Catheter Cardiovasc Interv. 2017 May;89(6):1045-1050

Authors: Mahmoud HT, Santoro G, Gaio G, D'Aiello FA, Capogrosso C, Palladino MT, Russo MG

Abstract
OBJECTIVES: This study aimed to report a large, single-center experience of percutaneous arterial duct (AD) closure using Amplatzer Duct Occluder II Additional Sizes device (ADO II-AS)(St. Jude Medical Corp, St. Paul, MN, USA).
BACKGROUND: Transcatheter closure of AD remains challenging in low body weight patients and those who have a persisting shunt following a previous attempt at interventional closure. Recent technical advances in device design may address these issues.
METHODS: From May 2011 to April 2016, 109 patients underwent attempted percutaneous closure of AD with ADO II-AS at our Institution. Mean age and weight were 4.8 ± 8.1 years (range 0-48) and 21.4 ± 20.6 kg (range 3-93), respectively. Fifteen patients (13.8%) were ≤6 kg (age 3.5 ± 2.0 months; weight 4.7 ± 1.1 kg). Arterial duct morphology was type A in 62 (57%), type B in 1 (1%), type C in 32 (29%), type D in 7 (6%) and type E in 6 patients (6%), respectively. Arterial approach was used to negotiate and deploy the occluding device in 103 patients (94.5%).
RESULTS: AD diameter was 2.2 ± 0.6 (range 1.5-4.5) resulting in QP/QS of 1.9 ± 0.7 (range 1-3.3). Mean pulmonary artery pressure and PA/aortic pressure ratio were 19.3 ± 5.0 mm Hg (range 12-38) and 0.34 ± 0.14 (range 0.14-0.95), respectively. Successful device deployment was achieved in 107 patients (98.2%). Neither procedural morbidity nor mortality was recorded.
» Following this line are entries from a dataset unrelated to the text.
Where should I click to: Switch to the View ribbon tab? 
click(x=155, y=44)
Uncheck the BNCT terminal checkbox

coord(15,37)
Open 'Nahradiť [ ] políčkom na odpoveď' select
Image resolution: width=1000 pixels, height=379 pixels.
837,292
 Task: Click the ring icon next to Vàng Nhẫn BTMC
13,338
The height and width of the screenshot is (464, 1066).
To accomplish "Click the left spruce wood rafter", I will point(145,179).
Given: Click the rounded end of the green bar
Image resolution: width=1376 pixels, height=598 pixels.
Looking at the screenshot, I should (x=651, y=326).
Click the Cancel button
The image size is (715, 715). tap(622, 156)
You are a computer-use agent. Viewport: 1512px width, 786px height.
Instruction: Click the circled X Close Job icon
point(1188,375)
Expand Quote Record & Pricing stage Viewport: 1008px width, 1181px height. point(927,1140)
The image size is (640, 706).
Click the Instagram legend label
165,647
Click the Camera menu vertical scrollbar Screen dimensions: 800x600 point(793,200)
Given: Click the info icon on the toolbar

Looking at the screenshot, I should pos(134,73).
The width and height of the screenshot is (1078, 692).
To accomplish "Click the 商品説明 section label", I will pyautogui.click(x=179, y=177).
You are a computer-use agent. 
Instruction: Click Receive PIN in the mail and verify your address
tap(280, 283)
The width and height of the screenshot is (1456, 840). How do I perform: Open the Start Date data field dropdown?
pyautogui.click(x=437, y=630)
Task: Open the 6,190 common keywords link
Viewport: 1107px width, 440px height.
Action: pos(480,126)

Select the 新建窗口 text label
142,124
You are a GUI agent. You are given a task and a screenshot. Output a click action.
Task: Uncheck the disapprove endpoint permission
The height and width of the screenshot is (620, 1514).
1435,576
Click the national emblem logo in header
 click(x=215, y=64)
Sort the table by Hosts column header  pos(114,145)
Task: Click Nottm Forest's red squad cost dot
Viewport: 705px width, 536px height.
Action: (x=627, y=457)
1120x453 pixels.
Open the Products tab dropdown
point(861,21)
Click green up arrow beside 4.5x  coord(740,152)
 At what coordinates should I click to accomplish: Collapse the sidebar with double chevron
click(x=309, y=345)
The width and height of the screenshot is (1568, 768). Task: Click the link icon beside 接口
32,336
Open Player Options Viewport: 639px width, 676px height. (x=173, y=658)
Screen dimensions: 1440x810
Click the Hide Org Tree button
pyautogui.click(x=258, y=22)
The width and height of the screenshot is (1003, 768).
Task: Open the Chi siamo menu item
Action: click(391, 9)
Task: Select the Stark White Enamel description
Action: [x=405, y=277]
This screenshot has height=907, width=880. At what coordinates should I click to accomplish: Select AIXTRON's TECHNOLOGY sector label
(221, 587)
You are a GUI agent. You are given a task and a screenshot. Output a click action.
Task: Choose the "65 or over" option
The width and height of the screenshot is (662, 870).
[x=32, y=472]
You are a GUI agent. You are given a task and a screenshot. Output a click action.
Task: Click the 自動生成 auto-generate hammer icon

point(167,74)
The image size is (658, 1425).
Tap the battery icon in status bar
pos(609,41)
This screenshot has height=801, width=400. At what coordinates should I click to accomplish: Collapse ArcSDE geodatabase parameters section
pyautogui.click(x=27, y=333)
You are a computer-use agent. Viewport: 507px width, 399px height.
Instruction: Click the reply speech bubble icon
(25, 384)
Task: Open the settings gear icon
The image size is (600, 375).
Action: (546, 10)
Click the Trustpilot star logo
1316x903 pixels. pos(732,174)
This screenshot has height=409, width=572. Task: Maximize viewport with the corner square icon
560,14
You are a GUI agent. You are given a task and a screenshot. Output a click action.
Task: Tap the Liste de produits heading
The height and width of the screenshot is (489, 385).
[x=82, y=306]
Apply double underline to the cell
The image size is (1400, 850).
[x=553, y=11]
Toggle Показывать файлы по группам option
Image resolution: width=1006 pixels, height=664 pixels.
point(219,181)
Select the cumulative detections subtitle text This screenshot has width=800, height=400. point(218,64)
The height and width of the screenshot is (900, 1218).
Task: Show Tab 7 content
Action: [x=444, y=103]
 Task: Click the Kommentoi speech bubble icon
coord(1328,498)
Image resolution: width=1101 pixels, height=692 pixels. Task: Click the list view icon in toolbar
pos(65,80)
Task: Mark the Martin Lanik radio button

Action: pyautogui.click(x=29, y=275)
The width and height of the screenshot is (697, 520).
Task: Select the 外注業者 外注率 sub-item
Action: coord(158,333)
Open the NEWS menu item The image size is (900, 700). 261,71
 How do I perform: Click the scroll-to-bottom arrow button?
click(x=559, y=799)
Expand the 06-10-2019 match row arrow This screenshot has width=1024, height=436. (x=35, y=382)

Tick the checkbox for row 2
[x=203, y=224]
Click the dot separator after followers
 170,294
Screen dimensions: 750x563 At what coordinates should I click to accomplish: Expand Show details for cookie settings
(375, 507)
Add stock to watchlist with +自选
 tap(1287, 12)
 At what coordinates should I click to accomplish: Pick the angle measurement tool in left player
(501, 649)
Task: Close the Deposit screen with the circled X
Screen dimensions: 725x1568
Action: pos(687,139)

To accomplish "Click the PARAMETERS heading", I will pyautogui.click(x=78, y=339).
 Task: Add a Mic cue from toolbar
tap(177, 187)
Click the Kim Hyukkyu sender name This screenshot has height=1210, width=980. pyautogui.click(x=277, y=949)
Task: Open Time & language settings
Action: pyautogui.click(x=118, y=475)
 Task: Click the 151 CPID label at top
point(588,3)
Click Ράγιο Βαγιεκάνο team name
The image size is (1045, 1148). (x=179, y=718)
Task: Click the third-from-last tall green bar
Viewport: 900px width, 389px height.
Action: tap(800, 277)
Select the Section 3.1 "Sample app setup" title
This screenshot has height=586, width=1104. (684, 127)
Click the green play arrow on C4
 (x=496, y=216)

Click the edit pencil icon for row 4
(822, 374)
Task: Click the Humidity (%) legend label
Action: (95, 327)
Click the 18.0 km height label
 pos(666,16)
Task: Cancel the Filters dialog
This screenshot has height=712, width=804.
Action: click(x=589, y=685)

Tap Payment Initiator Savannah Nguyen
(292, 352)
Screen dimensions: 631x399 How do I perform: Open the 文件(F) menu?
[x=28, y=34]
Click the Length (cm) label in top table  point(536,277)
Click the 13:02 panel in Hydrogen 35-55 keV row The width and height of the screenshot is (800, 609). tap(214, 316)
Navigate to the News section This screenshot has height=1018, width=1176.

Immediate, 24h and mid-term (30 ± 17 months) complete occlusion was recorded in 71%, 98.1%, and 100% of patients, respectively.
CONCLUSION: In our experience, trans-catheter closure of AD of different sizes and morphologies using ADO II-AS is highly feasible, safe and effective also in challenging anatomic/clinical settings. © 2016 Wiley Periodicals, Inc.

PMID: 27862909 [PubMed - indexed for MEDLINE]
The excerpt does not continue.